» PROBLEM DETAILS
Please give the entries below again exactly, omitting every picture.

########

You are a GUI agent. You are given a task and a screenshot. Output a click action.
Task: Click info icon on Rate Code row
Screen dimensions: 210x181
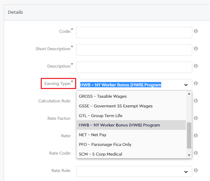click(196, 153)
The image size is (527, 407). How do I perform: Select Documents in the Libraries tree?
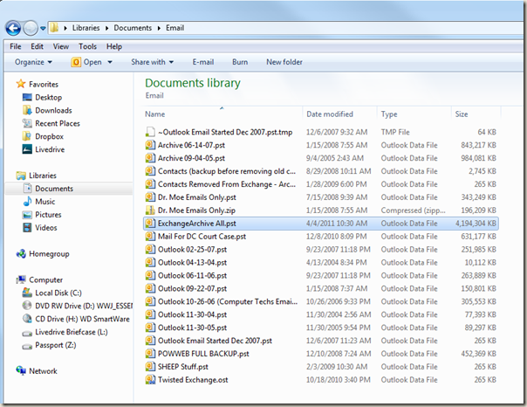[54, 189]
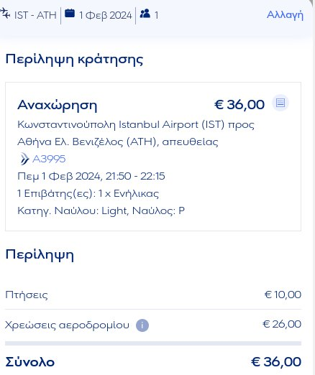Click the Σύνολο total row
The image size is (315, 375).
pyautogui.click(x=153, y=361)
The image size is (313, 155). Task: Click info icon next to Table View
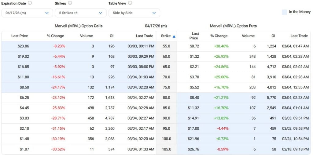coord(130,3)
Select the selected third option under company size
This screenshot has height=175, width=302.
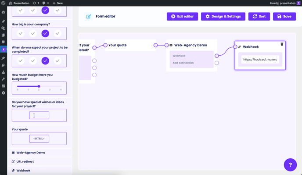[x=45, y=33]
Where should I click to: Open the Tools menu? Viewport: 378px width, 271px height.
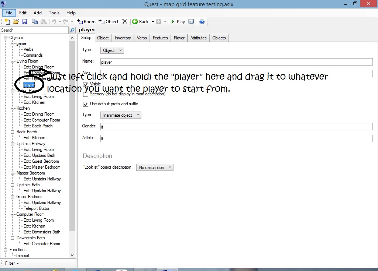pyautogui.click(x=54, y=13)
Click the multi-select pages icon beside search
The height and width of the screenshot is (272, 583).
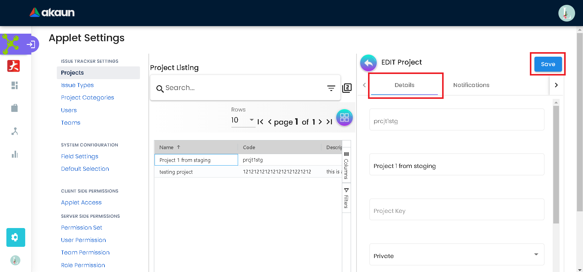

########

» WRITTEN SOLUTION
You are a GUI agent. You are given a task and a screenshot. Output a click action.
Task: Click info icon on Rate Code row
Screen dimensions: 210x181
click(196, 153)
The image size is (527, 407). How do I perform: Select Documents in the Libraries tree?
[54, 189]
Click the Σύνολο total row
The image size is (315, 375).
pyautogui.click(x=153, y=361)
The image size is (313, 155). Task: Click info icon next to Table View
coord(130,3)
Select the selected third option under company size
This screenshot has height=175, width=302.
[x=45, y=33]
Where should I click to: Open the Tools menu? Viewport: 378px width, 271px height.
pyautogui.click(x=54, y=13)
Click the multi-select pages icon beside search
The height and width of the screenshot is (272, 583).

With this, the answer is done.